Already Max Weber noted the crucial importance of senior civil servants for controlling a professional bureaucracy – consequently bureaucratic elite selection is highly relevant for practitioners but also an intriguing phenomenon for scholars. These officeholders play an important role in government policy-making, transmitting political requirements and bureaucratic expertise while running administrative apparatuses.
In Germany, the selection of top officials is characterised by two partly conflicting dynamics.
On the one hand, the two top-levels in federal ministries are eligible for party-political appointments (although the share of officeholders leaving office after general elections with government turnover is lower than in other countries with similar formal politicisation).
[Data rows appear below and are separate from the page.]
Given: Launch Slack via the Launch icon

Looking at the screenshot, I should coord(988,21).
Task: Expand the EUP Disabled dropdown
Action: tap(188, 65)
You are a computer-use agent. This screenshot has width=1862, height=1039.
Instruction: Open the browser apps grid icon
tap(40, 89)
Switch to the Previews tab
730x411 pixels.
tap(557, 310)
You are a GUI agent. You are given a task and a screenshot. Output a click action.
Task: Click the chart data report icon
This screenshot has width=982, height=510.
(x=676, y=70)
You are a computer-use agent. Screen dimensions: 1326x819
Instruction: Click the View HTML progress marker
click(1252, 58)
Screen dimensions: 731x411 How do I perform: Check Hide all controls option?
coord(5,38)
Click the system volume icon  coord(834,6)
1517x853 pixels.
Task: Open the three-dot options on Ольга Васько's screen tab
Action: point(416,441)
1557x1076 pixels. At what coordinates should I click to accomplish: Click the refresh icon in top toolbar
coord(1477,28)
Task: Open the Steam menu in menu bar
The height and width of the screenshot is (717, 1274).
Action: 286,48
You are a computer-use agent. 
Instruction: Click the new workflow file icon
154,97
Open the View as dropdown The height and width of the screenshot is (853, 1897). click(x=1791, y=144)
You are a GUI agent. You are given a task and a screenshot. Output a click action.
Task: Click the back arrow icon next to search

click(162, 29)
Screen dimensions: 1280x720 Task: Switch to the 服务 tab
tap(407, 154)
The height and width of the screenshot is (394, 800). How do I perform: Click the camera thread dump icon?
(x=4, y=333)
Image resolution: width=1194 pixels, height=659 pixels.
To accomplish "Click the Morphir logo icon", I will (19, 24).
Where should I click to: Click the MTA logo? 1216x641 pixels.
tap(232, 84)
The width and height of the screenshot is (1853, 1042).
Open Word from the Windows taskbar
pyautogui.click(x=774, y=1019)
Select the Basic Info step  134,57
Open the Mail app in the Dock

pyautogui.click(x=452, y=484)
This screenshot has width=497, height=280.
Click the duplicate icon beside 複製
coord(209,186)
On the other hand, though, the vast majority of German top officials are recruited from inside the ministerial bureaucracy, i.e. they attain their careers in a rather closed labour market.
This paper aims to add a novel perspective to classic public administration research of bureaucratic elite selection. It applies tournament theory in order to explain why certain individuals become top officials – and others don't. It performs analyses with an original dataset containing the career attainments of all permanent secretaries and directors general in German federal ministries from 1949 to 2012. Empirically, it aims to analyse how the features of the German ministerial bureaucracy as closed labour market and the characteristics of the individual competitors for top positions influence the results of bureaucratic elite selection.
It concludes that the institutional and organisational context is as relevant as the homogenous 'tournament prizes' (because German top officials' payment is standardised), and the number and profiles of competitors at the next stage in federal ministries. As a consequence, the strong capabilities of German senior civil servants to keep tabs on bureaucrats are preserved –at the expense of true competition over the best candidates in other regards.